▶ Try it
Search the records below for the word "will". Copy each line where it occurs.

▶ Records for the task
# # # # # # #

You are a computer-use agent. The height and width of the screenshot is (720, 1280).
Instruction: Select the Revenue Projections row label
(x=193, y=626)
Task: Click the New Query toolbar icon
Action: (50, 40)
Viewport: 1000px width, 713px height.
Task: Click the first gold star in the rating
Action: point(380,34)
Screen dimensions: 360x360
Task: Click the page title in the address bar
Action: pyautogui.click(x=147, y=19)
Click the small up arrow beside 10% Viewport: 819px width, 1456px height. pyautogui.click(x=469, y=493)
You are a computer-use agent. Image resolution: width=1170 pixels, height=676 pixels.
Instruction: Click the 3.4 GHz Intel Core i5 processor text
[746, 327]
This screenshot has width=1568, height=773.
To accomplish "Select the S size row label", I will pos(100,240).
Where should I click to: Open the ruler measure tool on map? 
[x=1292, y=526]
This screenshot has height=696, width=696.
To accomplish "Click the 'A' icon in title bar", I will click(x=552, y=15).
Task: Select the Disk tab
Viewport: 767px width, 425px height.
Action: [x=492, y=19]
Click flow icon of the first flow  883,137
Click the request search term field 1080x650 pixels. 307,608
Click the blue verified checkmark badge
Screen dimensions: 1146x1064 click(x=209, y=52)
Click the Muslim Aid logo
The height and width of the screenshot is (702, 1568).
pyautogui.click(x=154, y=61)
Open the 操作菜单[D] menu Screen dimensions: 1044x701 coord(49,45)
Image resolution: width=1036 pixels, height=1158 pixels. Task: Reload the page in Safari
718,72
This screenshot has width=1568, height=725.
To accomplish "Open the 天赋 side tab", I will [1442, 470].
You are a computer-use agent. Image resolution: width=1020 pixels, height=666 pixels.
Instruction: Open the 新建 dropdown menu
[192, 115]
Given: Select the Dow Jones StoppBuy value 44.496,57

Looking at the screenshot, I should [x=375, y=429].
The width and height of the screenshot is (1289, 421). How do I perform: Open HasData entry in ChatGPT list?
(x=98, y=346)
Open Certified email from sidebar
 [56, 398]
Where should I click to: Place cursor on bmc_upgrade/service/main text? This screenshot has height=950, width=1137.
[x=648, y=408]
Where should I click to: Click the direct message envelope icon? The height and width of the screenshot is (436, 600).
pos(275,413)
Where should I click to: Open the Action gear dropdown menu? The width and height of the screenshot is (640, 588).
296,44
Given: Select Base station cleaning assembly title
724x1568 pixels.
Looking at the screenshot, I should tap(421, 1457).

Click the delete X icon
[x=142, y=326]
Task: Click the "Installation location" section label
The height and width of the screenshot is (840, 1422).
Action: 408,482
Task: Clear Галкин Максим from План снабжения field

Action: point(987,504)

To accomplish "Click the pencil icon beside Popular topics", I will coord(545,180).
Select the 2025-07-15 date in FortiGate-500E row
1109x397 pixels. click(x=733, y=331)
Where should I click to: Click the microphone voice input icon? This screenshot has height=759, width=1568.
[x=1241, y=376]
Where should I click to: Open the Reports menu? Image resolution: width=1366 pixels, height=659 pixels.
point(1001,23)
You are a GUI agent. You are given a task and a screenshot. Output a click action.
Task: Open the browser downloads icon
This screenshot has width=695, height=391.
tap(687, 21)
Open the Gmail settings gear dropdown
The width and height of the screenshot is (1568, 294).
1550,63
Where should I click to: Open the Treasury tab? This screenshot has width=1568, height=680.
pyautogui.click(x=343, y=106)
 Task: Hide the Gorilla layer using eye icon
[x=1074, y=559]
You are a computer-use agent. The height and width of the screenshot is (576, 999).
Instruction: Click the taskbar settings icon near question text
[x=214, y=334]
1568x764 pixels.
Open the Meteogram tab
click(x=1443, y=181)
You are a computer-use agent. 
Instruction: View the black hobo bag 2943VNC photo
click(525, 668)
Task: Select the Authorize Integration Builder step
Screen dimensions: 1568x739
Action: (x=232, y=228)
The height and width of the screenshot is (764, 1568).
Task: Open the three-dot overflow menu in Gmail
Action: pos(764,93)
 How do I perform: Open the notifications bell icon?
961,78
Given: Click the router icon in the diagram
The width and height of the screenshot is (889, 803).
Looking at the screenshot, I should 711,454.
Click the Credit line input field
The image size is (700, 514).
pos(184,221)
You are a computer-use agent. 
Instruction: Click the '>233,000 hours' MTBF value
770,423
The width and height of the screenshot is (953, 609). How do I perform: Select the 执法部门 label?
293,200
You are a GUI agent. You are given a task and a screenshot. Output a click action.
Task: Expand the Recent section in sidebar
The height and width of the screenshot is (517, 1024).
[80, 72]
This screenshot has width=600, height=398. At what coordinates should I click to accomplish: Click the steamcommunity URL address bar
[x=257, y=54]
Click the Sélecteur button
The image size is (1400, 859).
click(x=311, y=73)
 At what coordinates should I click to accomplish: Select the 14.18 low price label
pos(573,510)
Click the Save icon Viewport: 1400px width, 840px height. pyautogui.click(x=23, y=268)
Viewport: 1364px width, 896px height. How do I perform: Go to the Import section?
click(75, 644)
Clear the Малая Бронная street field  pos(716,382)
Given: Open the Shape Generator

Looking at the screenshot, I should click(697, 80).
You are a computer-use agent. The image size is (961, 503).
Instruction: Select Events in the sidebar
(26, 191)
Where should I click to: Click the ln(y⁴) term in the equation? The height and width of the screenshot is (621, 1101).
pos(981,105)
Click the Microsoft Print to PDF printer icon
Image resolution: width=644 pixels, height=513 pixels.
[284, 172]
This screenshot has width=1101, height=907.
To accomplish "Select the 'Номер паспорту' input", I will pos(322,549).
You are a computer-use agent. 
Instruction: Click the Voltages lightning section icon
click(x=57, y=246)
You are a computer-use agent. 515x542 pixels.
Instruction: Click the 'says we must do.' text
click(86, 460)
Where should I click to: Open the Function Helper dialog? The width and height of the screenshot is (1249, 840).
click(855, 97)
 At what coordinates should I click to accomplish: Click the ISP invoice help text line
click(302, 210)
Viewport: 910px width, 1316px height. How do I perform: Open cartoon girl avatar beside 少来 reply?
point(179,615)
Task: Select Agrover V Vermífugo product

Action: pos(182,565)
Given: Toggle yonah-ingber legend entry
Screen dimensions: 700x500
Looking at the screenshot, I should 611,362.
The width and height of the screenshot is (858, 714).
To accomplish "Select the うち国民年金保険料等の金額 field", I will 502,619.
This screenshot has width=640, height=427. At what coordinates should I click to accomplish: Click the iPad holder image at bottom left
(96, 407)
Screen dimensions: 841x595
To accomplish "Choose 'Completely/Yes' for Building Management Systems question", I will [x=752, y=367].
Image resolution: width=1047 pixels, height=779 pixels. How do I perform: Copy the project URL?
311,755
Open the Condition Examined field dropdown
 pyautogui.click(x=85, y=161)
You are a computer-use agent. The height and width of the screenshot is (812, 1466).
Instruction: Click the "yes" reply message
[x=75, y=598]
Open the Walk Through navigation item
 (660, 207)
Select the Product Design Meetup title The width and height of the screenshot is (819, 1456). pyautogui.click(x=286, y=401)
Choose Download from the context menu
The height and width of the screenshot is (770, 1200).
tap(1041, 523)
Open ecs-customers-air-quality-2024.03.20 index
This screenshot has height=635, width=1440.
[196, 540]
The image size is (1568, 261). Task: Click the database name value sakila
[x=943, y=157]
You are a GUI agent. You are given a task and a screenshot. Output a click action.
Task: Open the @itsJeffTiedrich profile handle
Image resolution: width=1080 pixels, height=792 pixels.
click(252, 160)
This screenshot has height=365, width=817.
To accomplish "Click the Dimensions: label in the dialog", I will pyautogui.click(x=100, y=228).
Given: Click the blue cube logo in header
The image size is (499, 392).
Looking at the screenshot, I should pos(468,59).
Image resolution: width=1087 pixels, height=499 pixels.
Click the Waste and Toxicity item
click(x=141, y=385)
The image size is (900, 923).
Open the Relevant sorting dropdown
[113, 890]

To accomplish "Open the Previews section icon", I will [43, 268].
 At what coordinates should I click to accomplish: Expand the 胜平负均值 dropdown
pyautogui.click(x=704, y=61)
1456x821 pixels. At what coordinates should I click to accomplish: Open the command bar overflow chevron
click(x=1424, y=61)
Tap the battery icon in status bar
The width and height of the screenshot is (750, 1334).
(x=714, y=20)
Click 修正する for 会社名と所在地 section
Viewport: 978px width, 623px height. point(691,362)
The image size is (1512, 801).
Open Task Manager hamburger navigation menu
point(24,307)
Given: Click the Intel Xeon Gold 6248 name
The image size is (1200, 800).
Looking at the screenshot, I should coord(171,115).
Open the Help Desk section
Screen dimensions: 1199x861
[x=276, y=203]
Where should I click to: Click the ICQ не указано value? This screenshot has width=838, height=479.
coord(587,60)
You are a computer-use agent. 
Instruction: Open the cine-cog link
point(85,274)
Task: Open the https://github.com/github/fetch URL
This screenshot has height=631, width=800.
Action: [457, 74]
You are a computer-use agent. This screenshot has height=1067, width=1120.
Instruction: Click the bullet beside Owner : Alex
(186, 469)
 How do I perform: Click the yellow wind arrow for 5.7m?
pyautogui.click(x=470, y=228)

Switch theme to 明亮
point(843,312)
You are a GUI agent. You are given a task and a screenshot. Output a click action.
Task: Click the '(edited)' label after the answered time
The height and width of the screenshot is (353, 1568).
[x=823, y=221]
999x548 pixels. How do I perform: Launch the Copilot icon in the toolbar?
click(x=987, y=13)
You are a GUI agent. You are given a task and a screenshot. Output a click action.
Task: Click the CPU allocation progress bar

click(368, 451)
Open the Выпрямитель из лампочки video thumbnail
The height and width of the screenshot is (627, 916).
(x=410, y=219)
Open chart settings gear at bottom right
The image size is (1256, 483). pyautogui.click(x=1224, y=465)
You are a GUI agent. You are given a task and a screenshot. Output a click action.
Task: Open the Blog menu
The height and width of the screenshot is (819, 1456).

# # # # # # #

▶ Written response
To accomplish "Select the S size row label", I will pos(100,240).
To accomplish "Click the 'A' icon in title bar", I will click(x=552, y=15).
To accomplish "Open the 天赋 side tab", I will [1442, 470].
To accomplish "Click the pencil icon beside Popular topics", I will coord(545,180).
To accomplish "Select the 'Номер паспорту' input", I will pos(322,549).
To accomplish "Select the うち国民年金保険料等の金額 field", I will 502,619.
To accomplish "Choose 'Completely/Yes' for Building Management Systems question", I will [x=752, y=367].
To accomplish "Click the Dimensions: label in the dialog", I will pyautogui.click(x=100, y=228).
To accomplish "Open the Previews section icon", I will [43, 268].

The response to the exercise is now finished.